■ Given data
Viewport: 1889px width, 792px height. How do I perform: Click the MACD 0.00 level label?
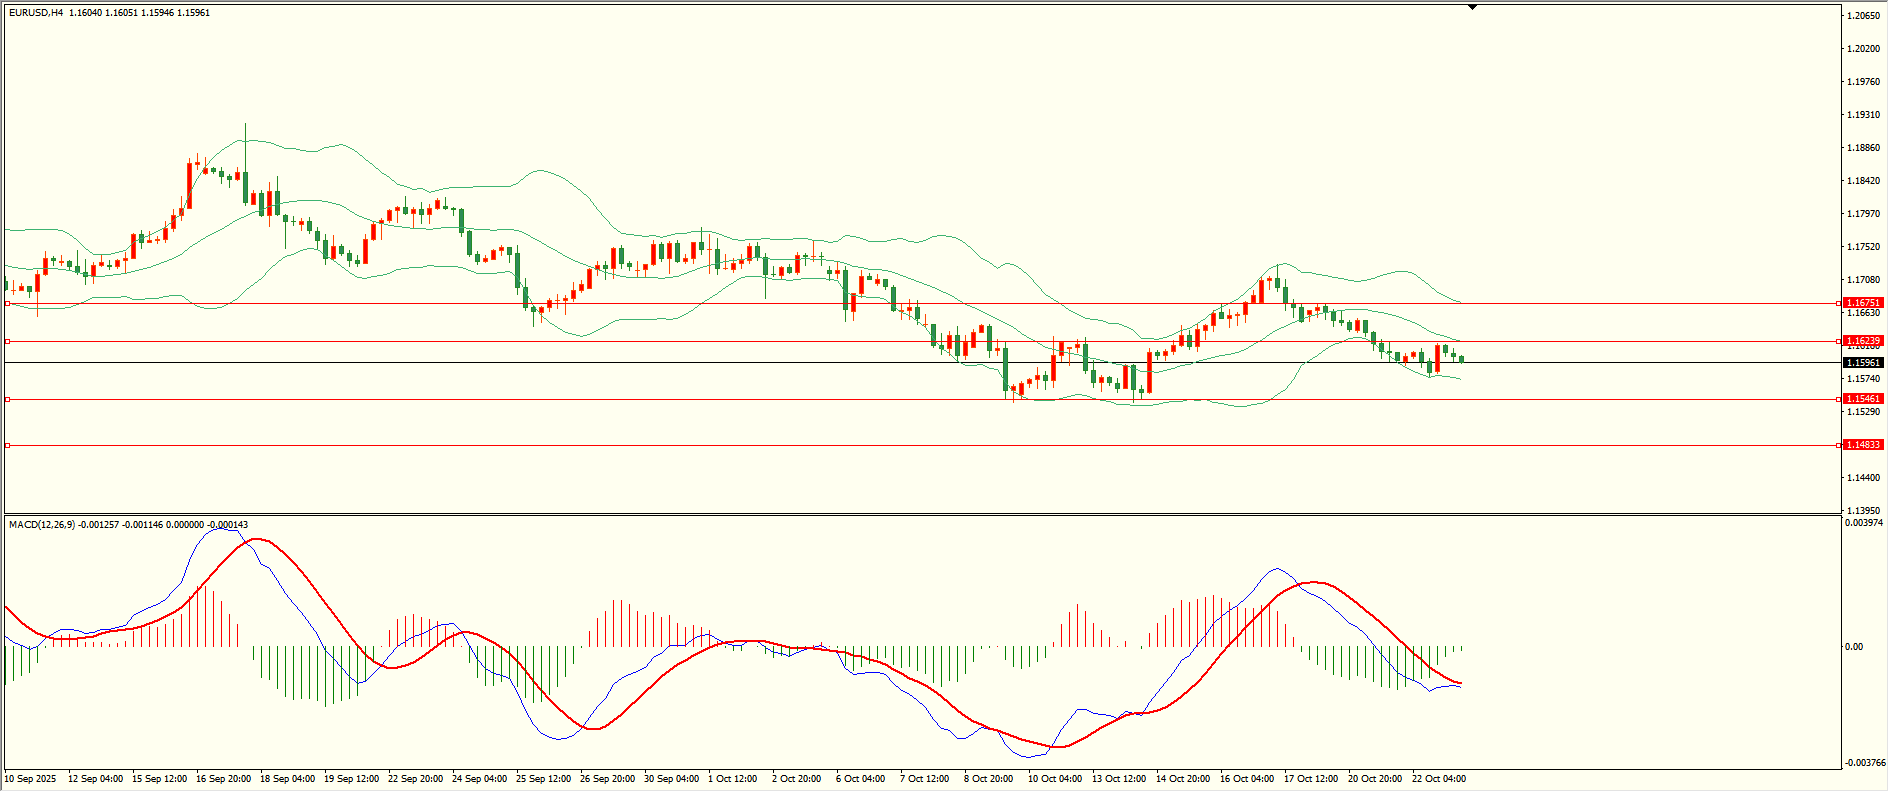click(1853, 647)
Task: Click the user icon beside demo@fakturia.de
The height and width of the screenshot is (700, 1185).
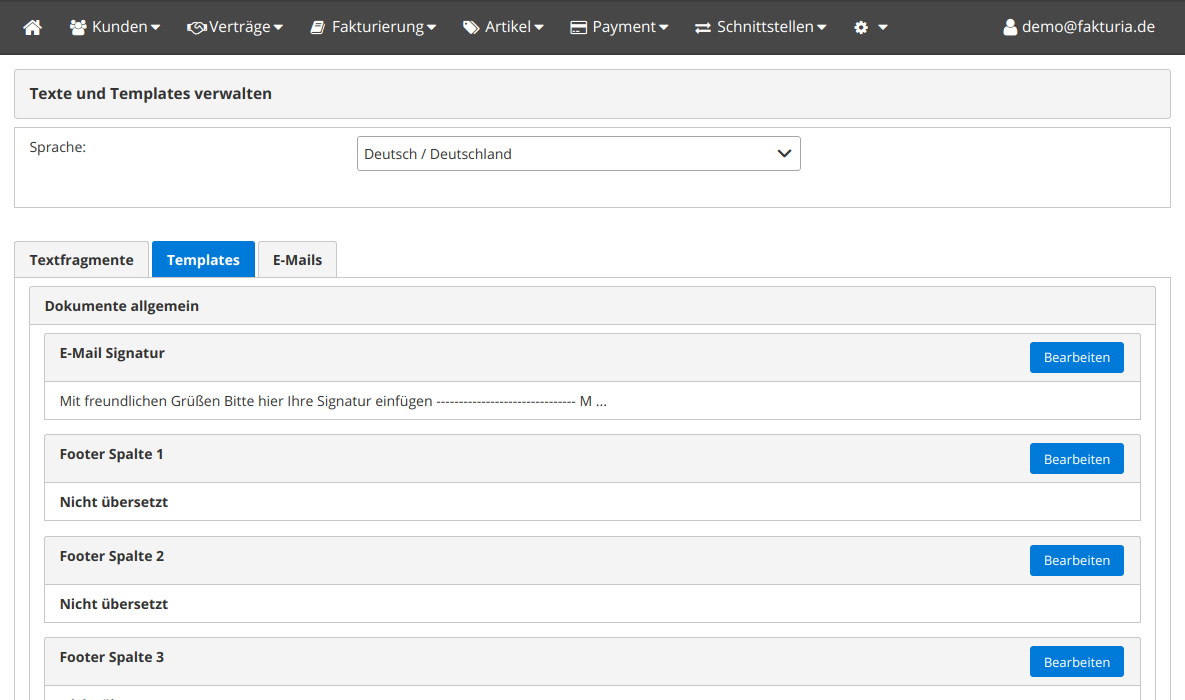Action: pyautogui.click(x=1010, y=28)
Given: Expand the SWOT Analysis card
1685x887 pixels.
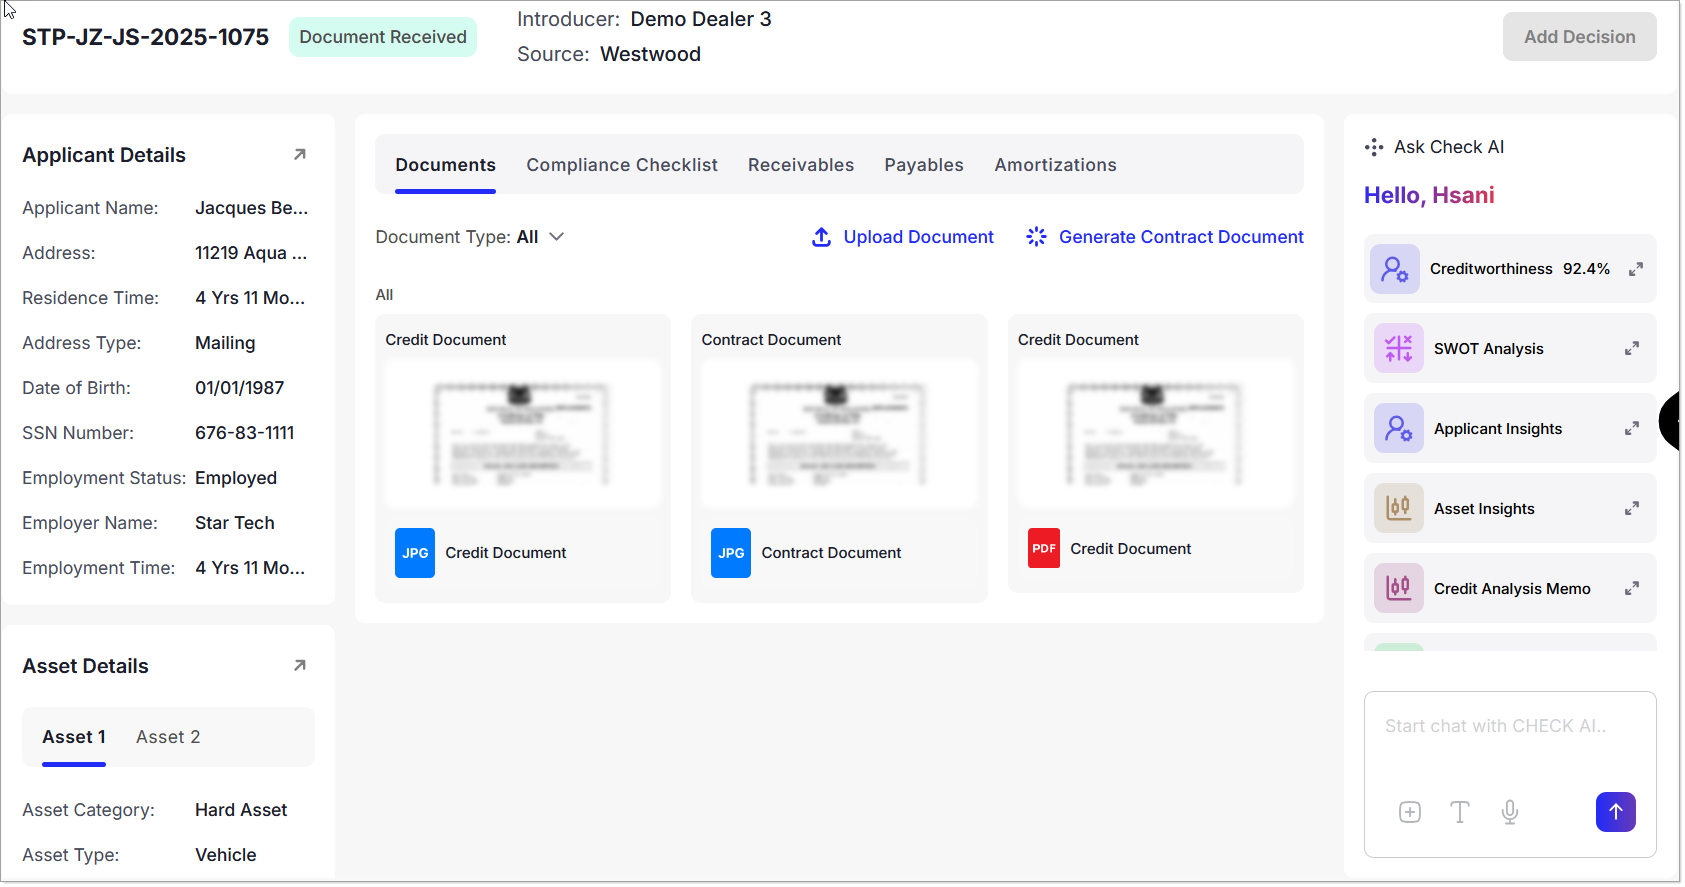Looking at the screenshot, I should (x=1631, y=349).
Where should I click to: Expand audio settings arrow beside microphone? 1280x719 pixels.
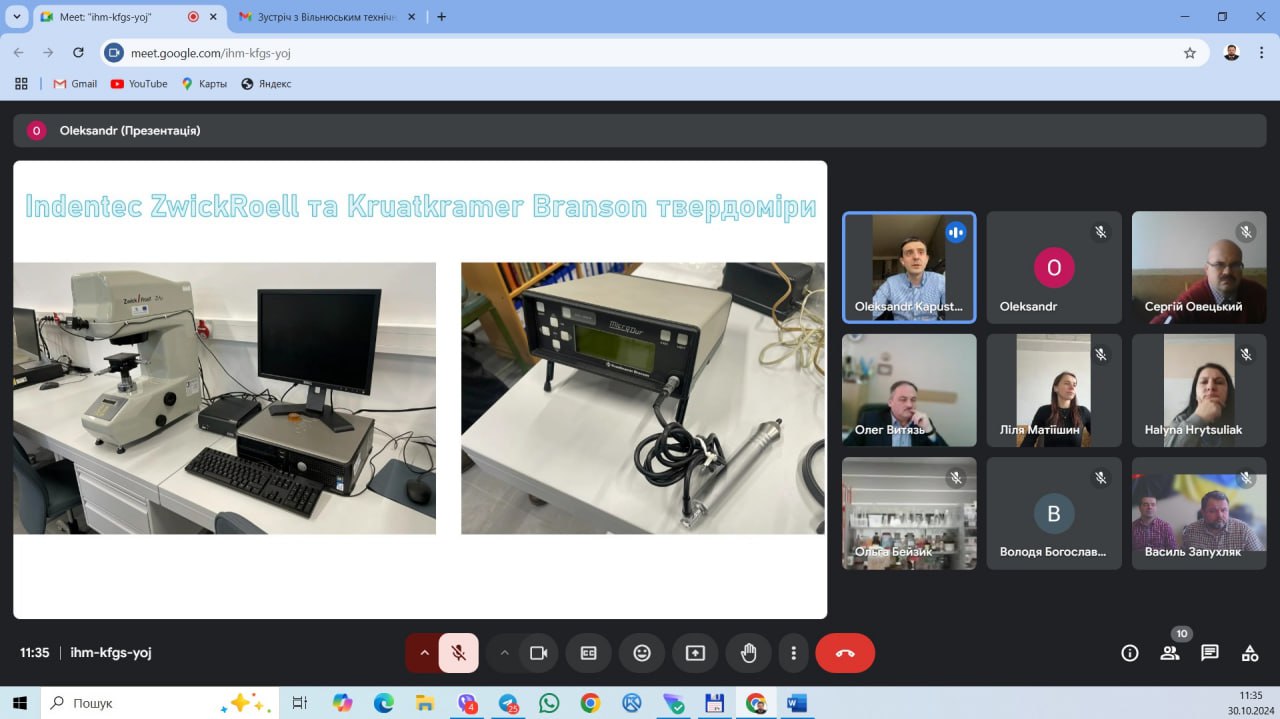click(x=423, y=653)
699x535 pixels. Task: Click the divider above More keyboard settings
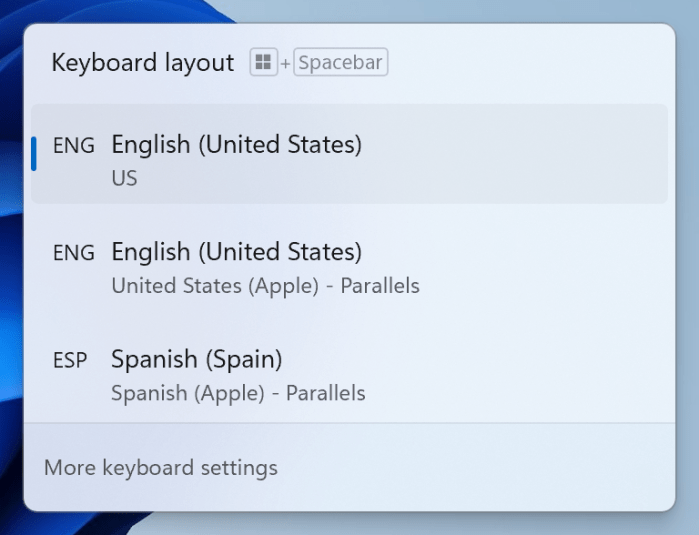pos(349,423)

■ Work instructions
With the pictures left out, copy exactly the lines above from the line containing "699x535 pixels. Task: Click" through the last line of the entries.

■ Exercise output
699x535 pixels. Task: Click the divider above More keyboard settings
pos(349,423)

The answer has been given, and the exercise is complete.